> Derek Broughton wrote: > >> Surely you _don't_ have a Minix filesystem (at least, iirc, there's a >> plan to drop support for it, so I doubt it has much use), so you need >> to look at /etc/fstab, /etc/mtab, and possibly your boot loader to >> figure out why it thinks it should be mounting Minix.
That seemed extremely strange to me as well. That said, I have a strong suspicion where this came from. I originally booted from a "freedos" floppy, to wipe out the drive with fdisk from my original Xandros install, which the Debian CD couldn't install to. Perhaps that left the partition marked as a Minix one. Still, the 2.4.22 kernel had no trouble booting it.
/etc/fstab looked fine (I looked at it a few times), but never peeked at /etc/mtab. Unfortunately, I decided to blow the whole thing away anyway. I was curious as to whether it was the fact that Xandros installed reiserfs by default that was causing the 2.6.4 kernel any problems.
I installed Sarge this week and all my partitions are ReiserFS, and no problem there, though I do get some of those same mount errors on my boot. So I looked at my dmesg output and see this interesting detail:
Partition check:
/dev/ide/host0/bus0/target0/lun0: [PTBL] [4864/255/63] p1 p2 p3 p4 < p5 p6 p7 p8 >
Journalled Block Device driver loaded
VFS: Can't find ext3 filesystem on dev ide0(3,2).
VFS: Can't find ext2 filesystem on dev ide0(3,2).
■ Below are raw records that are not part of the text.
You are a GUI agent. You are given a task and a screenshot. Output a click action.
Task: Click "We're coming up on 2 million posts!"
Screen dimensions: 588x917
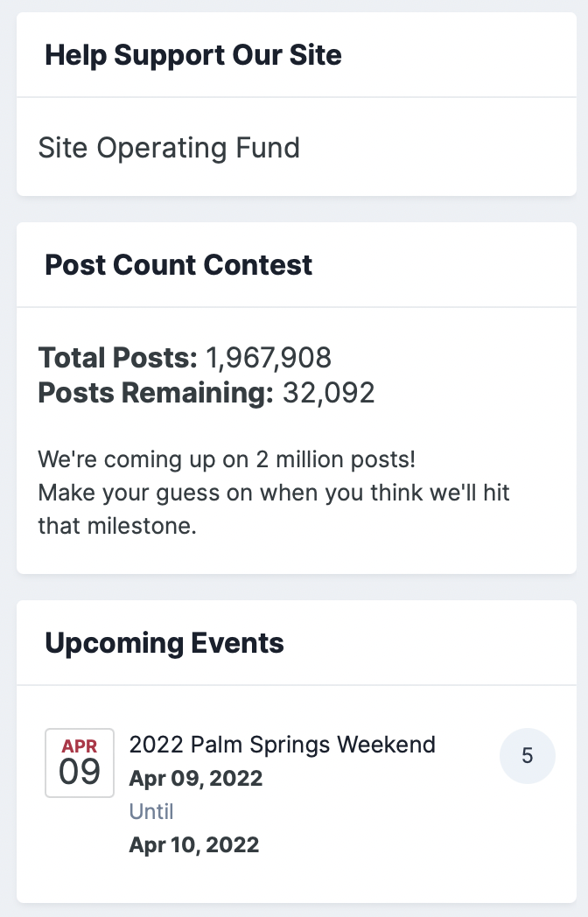click(x=227, y=459)
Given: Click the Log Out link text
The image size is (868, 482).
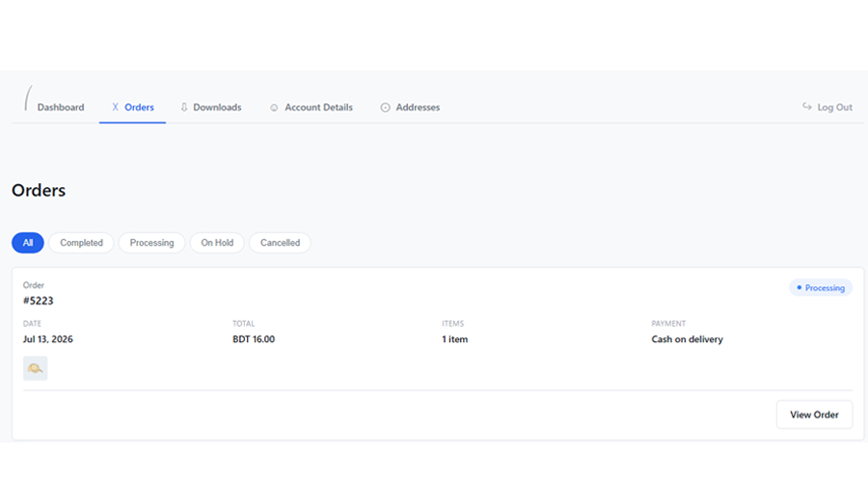Looking at the screenshot, I should point(835,107).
Unable to identify CD-ROM format.
FAT: Bogus logical sector size 0
VFS: Can't find a valid FAT filesystem on dev 03:02.
reiserfs: found...
Bingo! That's an attempt to load a file system as 'auto'. Now, I haven't figured out what's doing it, but it should be simple enough to figure out where it's happening and force it to mount a reiserfs system first. I expect that you're exactly right about the partition being guessed to be Minix because of the way you created it.